GFP fluorescence locating and quantifying ERE activation by BPA and MBP in the heart in in embryo-larval zebrafish at 5 dpf: (a) Solvent control; (b) 1000 μg/L BPA; (c) 25 μg/L MBP; (d) Close up of the region of interest showing the heart (encircled). Fluorescence indicating Estrogen Response Element (ERE) activation was concentrated in the Atrio-Ventricular (AV) and Ventricular-Bulbous (VB) valves.

Figure 2

Images of atrio-ventricular (AV) valve leaflets from high-level BPA and MBP exposure treatments versus solvent controls at 15 days post fertilization (dpf) Bright field images a-c are shown at ×100 magnification: AV valve leaflets were bent in the high-level MBP exposure. TEM images d-l are shown at ×3000, ×6000, and ×20 000 magnification: The extra-cellular matrix between the bilayer of valvular cells was narrower and lacked collagen in the high-level BPA and MBP exposure treatments compared to solvent controls (qualitative assessment). Annotations: A = atrium, V = ventricle, E = erythrocytes, Va = valve leaflet, IS = interstitial space, CF = collagen fibers, N = nucleus, arrow heads indicate bent AV valve leaflet. Scale bar (bottom left in each image): a–c = 10 μm; d–f = 5 μm; g–i = 2 μm; j–l = 1 μm.

Figure 3

Effects of BPA and MBP exposure on cardiovascular function in zebrafish larvae at 15 days post fertilization (dpf) Hatched bar charts (A-B) represent BPA, solid bar charts (C–D) represent MBP. Data represent six individual fish taken randomly from each of six separate aquaria (n = 6 experimental replicates) per exposure treatment.

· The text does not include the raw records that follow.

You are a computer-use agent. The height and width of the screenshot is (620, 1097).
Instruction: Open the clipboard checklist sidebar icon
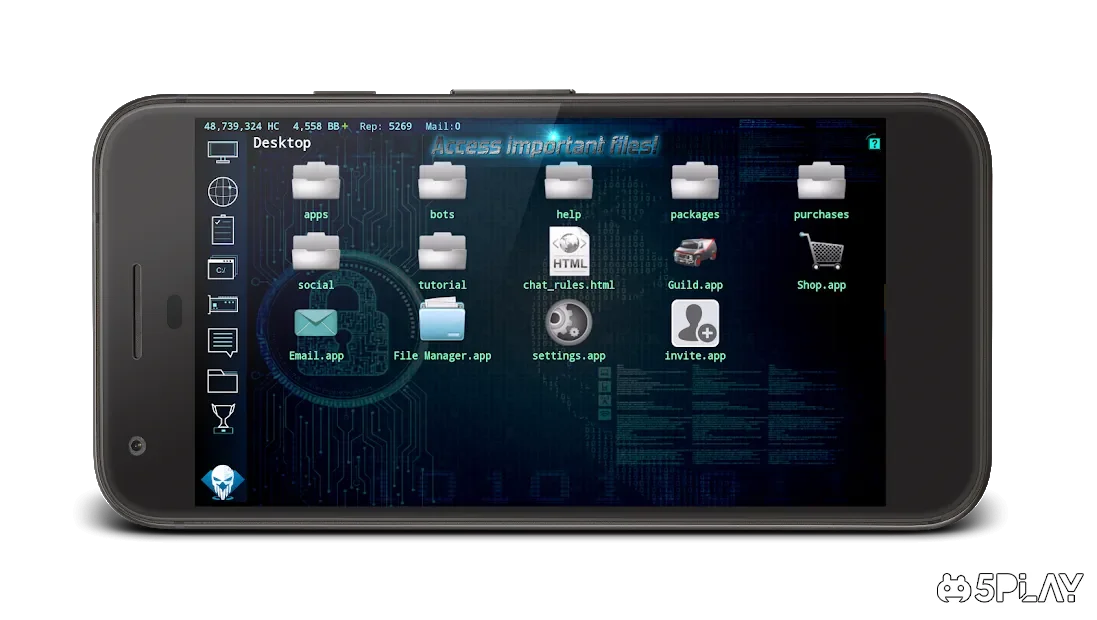pyautogui.click(x=222, y=229)
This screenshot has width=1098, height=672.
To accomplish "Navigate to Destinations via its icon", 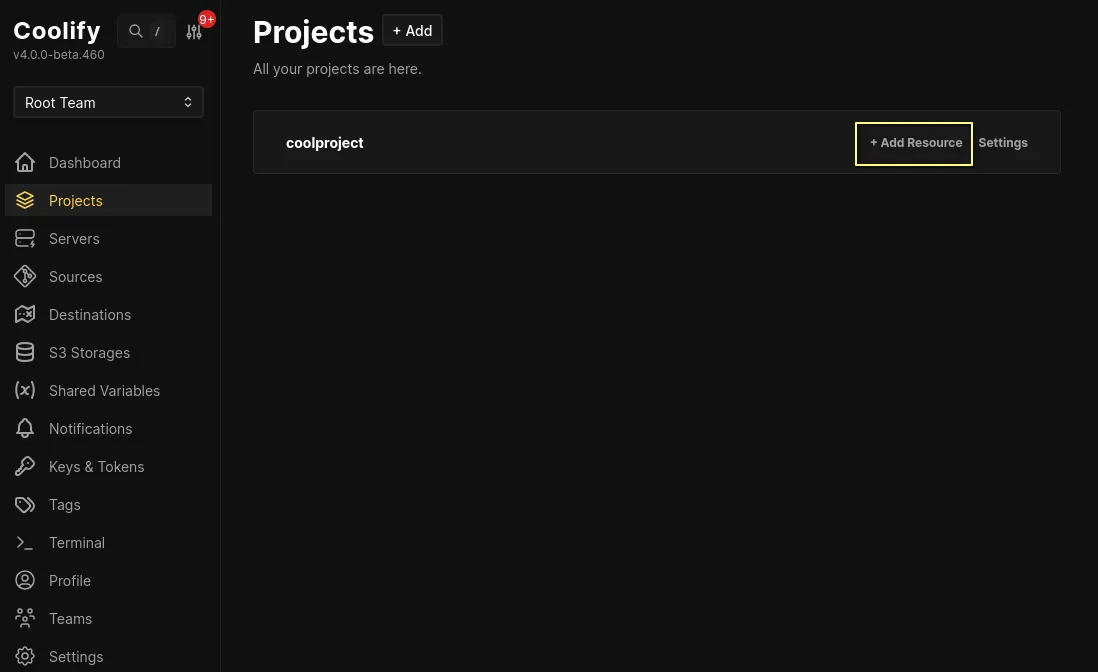I will [25, 314].
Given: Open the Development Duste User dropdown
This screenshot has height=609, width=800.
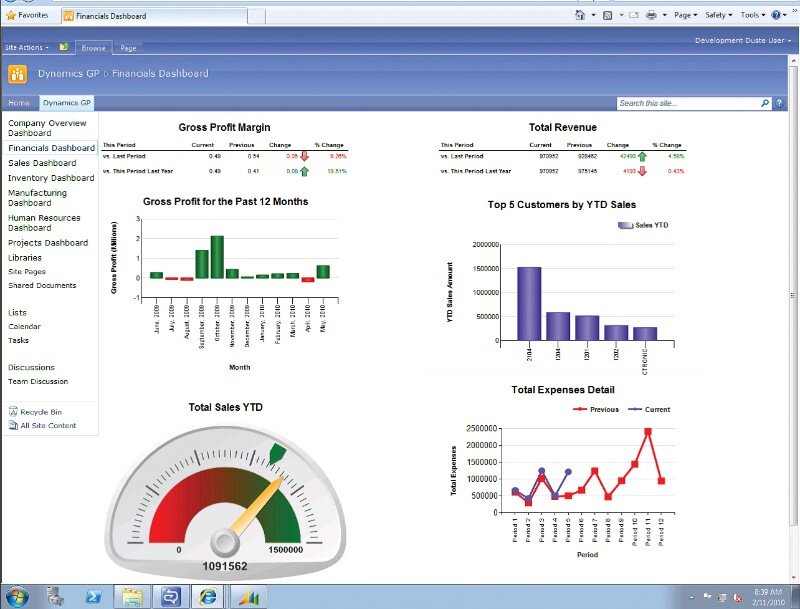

Bar heights represent means, error bars represent 95% confidence intervals. Significant differences from 0 μg/L solvent control (p > 0.05) are highlighted with an asterisk.

Figure 4

Gene set enrichment for KEGG pathways in heart tissues from 5 and 15 day old larval zebrafish in BPA and MBP exposure treatments (versus solvent controls). Sequence data were generated from hearts pooled from ∼30 individuals from each of four separate aquaria (nominally n = 4 experimental replicates) per exposure treatment. Enriched pathways were identified using Enrichr and referenced to the KEGG database (2016). Pathways highlighted in red boxes are calcific aortic valve disease (CAVD) biomarkers. Also see enriched Reactome pathways (in SI Figure S8).